How to Identify Rocks and Learn Their Backstory

Is your rock a single mineral or a rock type?

A rock can be a single mineral or made up of many minerals, and can be one igneous, sedimentary or metamorphic.

If your rock is a single mineral, it may be an obvious crystal or look more worn and rounded. For example, when a quartz crystal is weathered, it turns into a milky to clear rounded crystal.

Rock types are usually composed of multiple minerals and don’t appear as a single crystal.

If you see a lot of larger crystals, your rock is likely igneous, where large crystals formed in volcanic bodies slowly cooling underground.

If you see a lot of small crystals then it is likely from a volcanic body, nearer the surface, that cooled faster.

If the crystals in the rock seem deformed, or they’re small and red (garnets), then your rock is likely metamorphic, which means it formed but then was melted again at some point in the deep past.

Is your rock light or heavy?

Most rocks you may pick up will feel neither light nor heavy for their size, because the typical rock you’ll come across is mostly quartz and your brain has learned to categorize its density as “average.”

However, if your rock feels heavy for its size, then it contains denser elements such as iron, lead, manganese, and others further down on the periodic table.
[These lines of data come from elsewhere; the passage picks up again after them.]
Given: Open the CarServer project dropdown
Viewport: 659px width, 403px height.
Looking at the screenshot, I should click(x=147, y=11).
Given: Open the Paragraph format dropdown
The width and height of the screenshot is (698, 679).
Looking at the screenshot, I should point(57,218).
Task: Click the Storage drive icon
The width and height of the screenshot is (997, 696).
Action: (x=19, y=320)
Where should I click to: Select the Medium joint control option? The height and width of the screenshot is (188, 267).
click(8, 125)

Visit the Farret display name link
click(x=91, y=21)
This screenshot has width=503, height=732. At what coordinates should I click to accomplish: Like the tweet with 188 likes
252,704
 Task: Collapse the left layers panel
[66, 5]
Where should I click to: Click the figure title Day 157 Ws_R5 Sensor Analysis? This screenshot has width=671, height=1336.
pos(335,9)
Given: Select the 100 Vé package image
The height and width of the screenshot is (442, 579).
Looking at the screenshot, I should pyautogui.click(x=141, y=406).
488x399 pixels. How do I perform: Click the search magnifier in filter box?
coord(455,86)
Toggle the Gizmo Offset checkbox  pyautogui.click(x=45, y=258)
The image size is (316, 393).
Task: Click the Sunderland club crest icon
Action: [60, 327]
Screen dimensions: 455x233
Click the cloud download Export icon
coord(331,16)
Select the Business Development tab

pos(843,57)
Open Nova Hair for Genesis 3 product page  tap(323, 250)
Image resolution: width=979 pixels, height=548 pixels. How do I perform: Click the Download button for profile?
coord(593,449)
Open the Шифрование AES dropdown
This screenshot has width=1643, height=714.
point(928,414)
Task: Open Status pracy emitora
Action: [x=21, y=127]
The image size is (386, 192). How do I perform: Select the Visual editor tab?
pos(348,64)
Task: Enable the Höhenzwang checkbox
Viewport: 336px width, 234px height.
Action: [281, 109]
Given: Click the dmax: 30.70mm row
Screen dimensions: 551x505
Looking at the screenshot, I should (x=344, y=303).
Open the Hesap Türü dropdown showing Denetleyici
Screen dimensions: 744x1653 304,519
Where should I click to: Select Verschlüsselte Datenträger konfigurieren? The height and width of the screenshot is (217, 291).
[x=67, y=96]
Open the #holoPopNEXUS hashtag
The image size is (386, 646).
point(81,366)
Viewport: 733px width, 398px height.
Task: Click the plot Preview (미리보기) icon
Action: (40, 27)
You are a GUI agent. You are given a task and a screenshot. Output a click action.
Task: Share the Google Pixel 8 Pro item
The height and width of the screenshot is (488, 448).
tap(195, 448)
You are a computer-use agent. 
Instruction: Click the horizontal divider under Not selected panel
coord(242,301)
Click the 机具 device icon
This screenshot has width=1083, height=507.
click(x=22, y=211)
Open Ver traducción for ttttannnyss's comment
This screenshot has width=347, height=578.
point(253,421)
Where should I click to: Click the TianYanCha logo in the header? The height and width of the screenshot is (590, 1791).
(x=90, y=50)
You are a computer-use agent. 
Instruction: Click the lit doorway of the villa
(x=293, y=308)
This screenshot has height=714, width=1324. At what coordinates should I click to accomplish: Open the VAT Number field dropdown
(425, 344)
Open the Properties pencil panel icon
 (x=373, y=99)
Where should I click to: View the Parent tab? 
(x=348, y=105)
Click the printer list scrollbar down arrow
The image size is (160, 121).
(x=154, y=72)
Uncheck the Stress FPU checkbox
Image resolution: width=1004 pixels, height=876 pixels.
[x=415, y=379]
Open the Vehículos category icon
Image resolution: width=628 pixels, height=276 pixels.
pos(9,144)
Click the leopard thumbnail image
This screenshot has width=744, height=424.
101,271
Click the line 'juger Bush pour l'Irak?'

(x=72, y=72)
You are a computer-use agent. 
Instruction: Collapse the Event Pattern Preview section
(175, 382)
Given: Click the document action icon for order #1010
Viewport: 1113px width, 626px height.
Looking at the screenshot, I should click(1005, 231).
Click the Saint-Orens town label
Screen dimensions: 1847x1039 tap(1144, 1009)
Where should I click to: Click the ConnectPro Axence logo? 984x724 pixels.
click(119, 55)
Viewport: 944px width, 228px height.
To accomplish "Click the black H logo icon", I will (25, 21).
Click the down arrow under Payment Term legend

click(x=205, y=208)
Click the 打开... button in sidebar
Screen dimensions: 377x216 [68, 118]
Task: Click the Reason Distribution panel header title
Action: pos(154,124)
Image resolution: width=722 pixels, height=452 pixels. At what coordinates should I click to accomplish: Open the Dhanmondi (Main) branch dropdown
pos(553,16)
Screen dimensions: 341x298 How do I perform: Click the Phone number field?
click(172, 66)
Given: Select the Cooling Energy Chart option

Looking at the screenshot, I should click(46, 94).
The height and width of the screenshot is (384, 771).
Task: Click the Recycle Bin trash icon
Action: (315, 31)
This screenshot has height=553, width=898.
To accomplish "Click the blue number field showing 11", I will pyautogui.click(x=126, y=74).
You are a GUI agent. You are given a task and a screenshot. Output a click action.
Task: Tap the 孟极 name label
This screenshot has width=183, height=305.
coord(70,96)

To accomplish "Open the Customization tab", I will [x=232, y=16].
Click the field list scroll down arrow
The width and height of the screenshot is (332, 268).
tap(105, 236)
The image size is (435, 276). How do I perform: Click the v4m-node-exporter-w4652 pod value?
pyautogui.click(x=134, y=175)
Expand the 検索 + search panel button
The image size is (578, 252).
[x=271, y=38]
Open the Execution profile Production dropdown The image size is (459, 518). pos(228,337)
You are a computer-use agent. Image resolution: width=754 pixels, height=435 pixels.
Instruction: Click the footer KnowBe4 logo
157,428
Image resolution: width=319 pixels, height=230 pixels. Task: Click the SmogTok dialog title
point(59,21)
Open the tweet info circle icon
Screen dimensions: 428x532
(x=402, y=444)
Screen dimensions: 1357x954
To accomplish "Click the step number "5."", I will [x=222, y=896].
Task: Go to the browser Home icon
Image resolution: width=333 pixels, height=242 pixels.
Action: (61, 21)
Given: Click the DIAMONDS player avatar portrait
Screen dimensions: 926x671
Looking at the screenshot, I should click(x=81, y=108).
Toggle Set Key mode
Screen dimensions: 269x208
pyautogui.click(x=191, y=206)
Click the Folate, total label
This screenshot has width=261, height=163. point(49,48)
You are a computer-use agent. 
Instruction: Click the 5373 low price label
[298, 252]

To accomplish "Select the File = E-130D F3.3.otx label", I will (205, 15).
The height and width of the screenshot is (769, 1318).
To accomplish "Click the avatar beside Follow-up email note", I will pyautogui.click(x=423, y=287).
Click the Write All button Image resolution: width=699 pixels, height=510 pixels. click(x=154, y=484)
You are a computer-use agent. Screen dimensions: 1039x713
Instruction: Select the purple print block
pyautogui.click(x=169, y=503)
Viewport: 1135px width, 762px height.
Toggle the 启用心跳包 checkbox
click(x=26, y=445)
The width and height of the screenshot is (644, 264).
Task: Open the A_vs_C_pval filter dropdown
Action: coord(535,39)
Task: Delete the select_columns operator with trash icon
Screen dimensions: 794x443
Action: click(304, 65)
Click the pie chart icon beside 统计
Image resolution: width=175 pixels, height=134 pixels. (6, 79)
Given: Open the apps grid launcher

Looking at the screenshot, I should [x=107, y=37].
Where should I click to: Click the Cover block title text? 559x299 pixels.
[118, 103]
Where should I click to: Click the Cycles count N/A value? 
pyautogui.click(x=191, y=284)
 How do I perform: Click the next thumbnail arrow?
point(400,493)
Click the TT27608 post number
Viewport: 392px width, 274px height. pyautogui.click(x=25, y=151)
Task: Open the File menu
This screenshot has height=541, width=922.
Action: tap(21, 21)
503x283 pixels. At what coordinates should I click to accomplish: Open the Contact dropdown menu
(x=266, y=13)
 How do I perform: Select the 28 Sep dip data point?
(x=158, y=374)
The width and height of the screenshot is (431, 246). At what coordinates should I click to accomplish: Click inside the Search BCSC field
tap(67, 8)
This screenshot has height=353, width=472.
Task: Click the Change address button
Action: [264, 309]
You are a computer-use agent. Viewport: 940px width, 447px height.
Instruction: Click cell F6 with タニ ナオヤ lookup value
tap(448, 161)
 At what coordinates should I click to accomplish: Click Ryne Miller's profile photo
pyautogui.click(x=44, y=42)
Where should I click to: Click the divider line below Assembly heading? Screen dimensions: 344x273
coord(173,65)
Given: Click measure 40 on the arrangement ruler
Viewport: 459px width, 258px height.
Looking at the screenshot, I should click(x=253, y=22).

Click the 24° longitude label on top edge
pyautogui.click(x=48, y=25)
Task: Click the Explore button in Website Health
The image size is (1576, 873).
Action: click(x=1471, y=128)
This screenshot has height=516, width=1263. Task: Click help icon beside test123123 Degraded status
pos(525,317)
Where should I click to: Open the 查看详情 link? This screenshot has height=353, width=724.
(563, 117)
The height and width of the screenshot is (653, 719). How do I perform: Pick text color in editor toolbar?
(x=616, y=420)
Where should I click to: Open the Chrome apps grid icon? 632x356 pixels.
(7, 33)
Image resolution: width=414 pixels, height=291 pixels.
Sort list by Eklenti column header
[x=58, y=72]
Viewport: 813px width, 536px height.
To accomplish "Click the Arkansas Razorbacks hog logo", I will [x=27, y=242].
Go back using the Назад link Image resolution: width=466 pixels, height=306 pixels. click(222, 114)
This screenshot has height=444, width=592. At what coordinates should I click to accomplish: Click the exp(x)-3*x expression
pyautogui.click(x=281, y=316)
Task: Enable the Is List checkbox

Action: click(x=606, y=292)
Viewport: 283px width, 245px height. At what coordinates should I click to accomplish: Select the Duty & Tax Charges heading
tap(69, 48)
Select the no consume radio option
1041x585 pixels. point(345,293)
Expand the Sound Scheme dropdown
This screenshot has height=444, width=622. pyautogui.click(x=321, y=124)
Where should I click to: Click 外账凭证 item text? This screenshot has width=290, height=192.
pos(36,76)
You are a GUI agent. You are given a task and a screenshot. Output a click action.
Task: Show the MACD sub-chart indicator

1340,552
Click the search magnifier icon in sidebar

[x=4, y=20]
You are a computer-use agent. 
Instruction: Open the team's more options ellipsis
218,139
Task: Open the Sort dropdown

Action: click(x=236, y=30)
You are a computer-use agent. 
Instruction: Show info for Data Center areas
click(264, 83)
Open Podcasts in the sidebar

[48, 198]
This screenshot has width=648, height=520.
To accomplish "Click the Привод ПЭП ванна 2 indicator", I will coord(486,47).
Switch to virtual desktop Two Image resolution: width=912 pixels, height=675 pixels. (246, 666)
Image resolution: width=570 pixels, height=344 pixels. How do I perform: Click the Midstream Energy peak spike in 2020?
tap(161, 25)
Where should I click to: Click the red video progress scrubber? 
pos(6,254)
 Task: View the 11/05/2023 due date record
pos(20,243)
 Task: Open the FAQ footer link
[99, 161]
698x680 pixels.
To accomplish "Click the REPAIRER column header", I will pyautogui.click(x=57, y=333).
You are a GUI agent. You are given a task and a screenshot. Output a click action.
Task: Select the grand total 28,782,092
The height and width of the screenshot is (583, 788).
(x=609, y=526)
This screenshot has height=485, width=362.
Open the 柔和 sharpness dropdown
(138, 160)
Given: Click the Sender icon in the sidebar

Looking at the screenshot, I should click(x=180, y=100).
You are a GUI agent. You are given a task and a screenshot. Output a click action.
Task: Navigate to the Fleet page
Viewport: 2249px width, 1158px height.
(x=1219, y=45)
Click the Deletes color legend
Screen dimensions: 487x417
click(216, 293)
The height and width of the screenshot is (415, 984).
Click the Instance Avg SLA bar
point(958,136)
This tells you your rock is likely from some place deeper inside the planet, where denser elements are found, and made its way up to Earth’s surface through plate tectonics or other massive geologic processes.

If your rock is heavy and also feels like metal, it could be a pure chunk of a metallic mineral such as pyrite, silver, or even gold.

A rock that feels light will be made from less dense elements such as carbon, sodium, beryllium, calcium, and others. This suggests your rock was formed closer to the surface or even on the surface. Rocks that feel light because they are full of holes may be volcanic—the holes can indicate where gasses were trapped.